Vulcan. Ask anyone what a Vulcan is and their answer
will no doubt include a reference to the late Leonard Nimoy’s portrayal of Mr
Spock in the television series Star Trek. Vulcan was actually the Roman god of fire and he appears in many
pub names, not just in Bolton, though the town appears to have had more than
its fair share. The Vulcan on Junction Road is still with us and is noted in
the Dictionary Of Pub Names. [1]
The book also lists three other pubs of that name in
Millwall, Derby and Wales. But on Bolton there was also the Vulcan Inn at the
junction of Great Moor Street and Derby Street, the Horse and Vulcan off Folds
Road and the Eagle and Vulcan at 45 Folds Road.
The Eagle and Vulcan dates back to around the mid-1840s
and on the 1848 Bolton Directory it was being run by William Parkinson and his
wife Alice. The 1841 census shows the Parkinsons living in nearby Smith Street where
William worked as a spinner. The 1851 census has them at the Eagle and Vulcan.
William was an umbrella maker as well as the licensee of a beer-house, though
in reality it is likely to have been run by Ann.
The family had five children and were living with one of
William’s uncles, a servant and a lodger.

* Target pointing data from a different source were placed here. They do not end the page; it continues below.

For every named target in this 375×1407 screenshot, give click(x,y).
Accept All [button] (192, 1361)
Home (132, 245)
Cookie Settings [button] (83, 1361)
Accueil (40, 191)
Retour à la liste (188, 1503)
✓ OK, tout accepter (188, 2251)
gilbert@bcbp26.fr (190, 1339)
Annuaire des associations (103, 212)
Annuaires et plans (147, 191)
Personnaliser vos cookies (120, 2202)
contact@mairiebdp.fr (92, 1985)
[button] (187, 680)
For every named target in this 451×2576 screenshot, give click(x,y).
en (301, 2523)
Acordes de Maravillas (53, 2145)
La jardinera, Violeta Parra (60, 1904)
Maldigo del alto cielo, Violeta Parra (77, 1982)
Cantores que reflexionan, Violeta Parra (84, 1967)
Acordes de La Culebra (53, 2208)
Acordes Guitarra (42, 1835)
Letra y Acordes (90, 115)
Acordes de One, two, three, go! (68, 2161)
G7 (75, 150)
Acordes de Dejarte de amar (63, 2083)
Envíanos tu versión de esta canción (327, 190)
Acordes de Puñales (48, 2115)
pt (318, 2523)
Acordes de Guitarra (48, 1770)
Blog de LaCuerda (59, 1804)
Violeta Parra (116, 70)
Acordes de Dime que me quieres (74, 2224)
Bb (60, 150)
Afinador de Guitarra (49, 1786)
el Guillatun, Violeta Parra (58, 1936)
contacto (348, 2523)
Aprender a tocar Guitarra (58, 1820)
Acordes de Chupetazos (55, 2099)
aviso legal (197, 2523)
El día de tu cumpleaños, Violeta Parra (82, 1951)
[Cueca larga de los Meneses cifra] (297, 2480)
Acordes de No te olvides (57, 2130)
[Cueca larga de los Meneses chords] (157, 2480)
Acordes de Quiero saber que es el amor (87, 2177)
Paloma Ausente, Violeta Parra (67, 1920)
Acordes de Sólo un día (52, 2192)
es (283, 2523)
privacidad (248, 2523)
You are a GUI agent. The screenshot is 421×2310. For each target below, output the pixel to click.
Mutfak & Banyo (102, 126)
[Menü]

It must have been a very crowded
existence and while the 1853 directory shows the Parkinsons still at the pub,
by the time of the 1861 census they had moved a few doors up Folds Road.
William was still making umbrellas.
By 1869, the Eagle and Vulcan was under the control of
Henry Shuttleworth. In September of that year a change in the law meant that
all the beerhouses in Bolton had to re-apply for their licenses. Henry
Shuttleworth appeared in front of the magistrates and was told his licence certificate
would be granted. But he was back in court again a week later. Two pubs in
Bolton were run by different men named Henry Shuttleworth: the Eagle and Vulcan and the
Lodge Bank Tavern. But the licence granted the previous week was for the Lodge
Bank. The clerk of the court stated that it wouldn’t be right to issue a
licence and then withdraw it a week later. The chairman of the bench, Mayor
James Barlow, agreed though he warned Henry Shuttleworth as to his future
conduct as he had two licensing convictions against him. A huge number of
beerhouses were closed as a result of the 1869 hearings and Henry was lucky
especially as Mayor Barlow was a lifelong temperance campaigner. [2] The Eagle
and Vulcan would most likely have been closed were it not for a clerical error.
As it was, the pub continued for another 99 years.
Henry Shuttleworth was gone from the Eagle and Vulcan
in little more than twelve months. He was succeeded by George Ryder who
remained at the pub until his death in 1879 at the age of just 39.
It became a Magees pub and it was
run by the Walkden family for a number of years. In 1901, James Walkden and his
wife Ann were running a fish and chip shop on Folds Road. By 1905 they were at
the Eagle and Vulcan. James died in 1920 at the age of just 49. Ann took over
the pub and ran it until her death in 1933.
The Eagle and Vulcan was situated at the junction of
Hulme Street and it was the needs of the motor car that led to its demise. St
Peters Way was built along the path of the old Manchester, Bolton and Bury
Canal and as far as the junction of St George’s Street and Kay Street. That
meant the demolition of a number of properties at the bottom end of Folds Road
to accommodate a bridge for the by-pass.
The Eagle and Vulcan closed in 1968, by which time it was a Greenall Whitley pub. It was
demolished shortly afterwards.
[1] Dictionary Of Pub Names (2006)
[2] Bolton Evening News, 16 September 1869.
Folds Road in September 2012 (copyright Google Street
View). Hulme Street ended in between the motorway bridge and the slip road. The
Eagle and Vulcan was situated on the corner of Folds Road and Hulme Street.